Car commercials are littered with awards — prizes assuring a vehicle’s quality, dependability and performance that come from familiar names like Consumer Digest, Kelley Blue Book and J.D. Power.
But these commercials almost always gloss over the actual details of these awards, leaving consumers to wonder what exactly makes these cars award-worthy — and whether or not they should buy into the hype of car awards. You may be surprised to learn the criteria these companies use when creating their award lists — and how these awards make publications money.
What Companies Pay for Car Awards
Unless you go looking for it, you probably won’t see any disclosure about the kinds of financial incentives that publications request from companies that want to use their awards in advertising.
And there are occasional serious conflicts of interest, as well. Take, for example, the U.S. Global Quality Research System (or GQRS), an initial-quality survey that compared the quality and safety of leading car brands.
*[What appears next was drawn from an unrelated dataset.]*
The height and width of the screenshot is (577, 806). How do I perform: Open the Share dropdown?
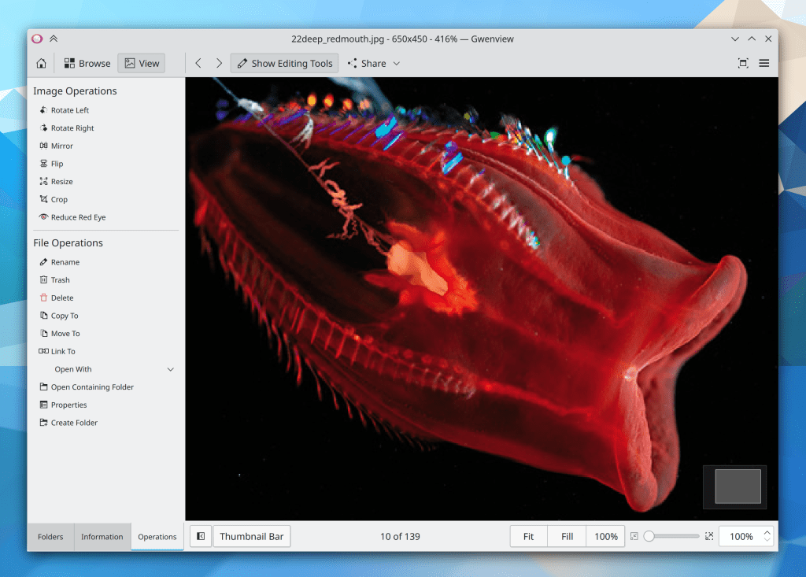tap(375, 63)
The report was conducted a few times between 2007 and 2011, and each time Ford placed at the top, leading competitors Toyota and Honda by a significant margin. Ford went on to tout the findings in their marketing campaigns at the time.
What Ford didn’t mention — and some auto publications at the time also glossed over — was that the study, while conducted by an independent research and development group, was commissioned by Ford.
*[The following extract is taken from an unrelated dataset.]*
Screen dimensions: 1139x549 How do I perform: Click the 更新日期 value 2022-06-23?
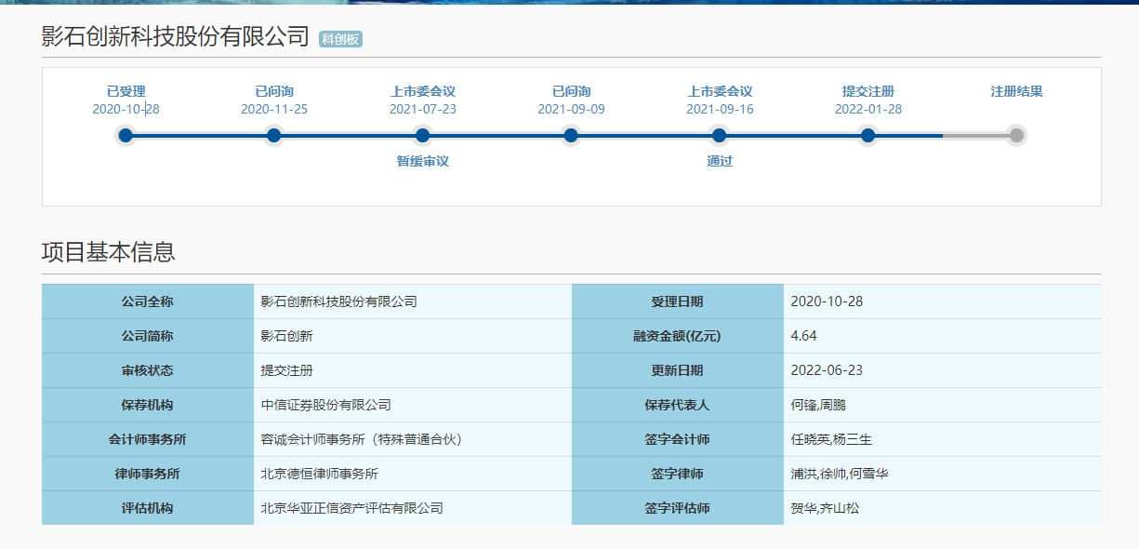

Ford — along with the R&D group that carried out the study — also never released the full report, only highlights.
How You Can Identify Legitimate Car Awards
In the world of car awards, there are possible conflicts of interest that make some awards less trustworthy than others. But it is possible to determine whether or not an award may be misleading, or if it is an independent accolade. If possible, you can look for obvious conflicts of interest or instances where a company charges certain brands to enter.
Consumer Digest, for example, charges companies that want to advertise their award around $25,000 to $35,000 per award. Consumer Reports (no relation) estimated that GM, which had 15 cars place on Consumer Digest’s Best Buy List in 2010, paid around $385,000 to Consumer Digest.
Others, like J.D. Power & Associates, offer car companies a service designed to improve their car’s award rankings. J.D. Power also charges a fee for companies wanting to use their awards to advertise a car.
These payments aren’t necessarily a conflict of interest — J.D. Power says that the company maintains strict boundaries between its licensing and consulting divisions — and serve as a way for these companies to make money off of brand comparisons and end-of-year best of lists. These fees do however, raise some questions — like whether or not a list can be fully independent when it benefits from big brands winning, or if the process is fair to smaller brands who may not be able to afford the costs.
All of this isn’t to say that there aren’t legitimate ads floating around. Some organizations take their editorial independence seriously, and operate in a way that minimizes the chance of a conflict of interest.
Motor Trend, which once awarded the BMW Series 5 with the title of Import Car of the Year, doesn’t charge a fee to advertisers. Consumer Reports doesn’t even allow companies to use their awards in advertisements.
Other trustworthy awards may include those won by BMW, like the World Car of the Year award, which is selected by a jury of 82 independent car journalists from around the world. Other forms of recognition featured on local TV ads, like Years of Service or Dealer of the Year, may simply show professionalism among car businesses and are very unlikely to be fabricated for exposure.
The Good and the Bad of Car Awards
Car award advertising isn’t always free from conflicts of interest. Many publications producing end-of-year lists expect companies to pay to use their awards in advertising — and some even offer services designed to improve a brand’s rating on their own lists.
But there are car awards that don’t take fees from car companies and take their editorial independence seriously.
Separating out the good from the bad may, however, take a bit of research.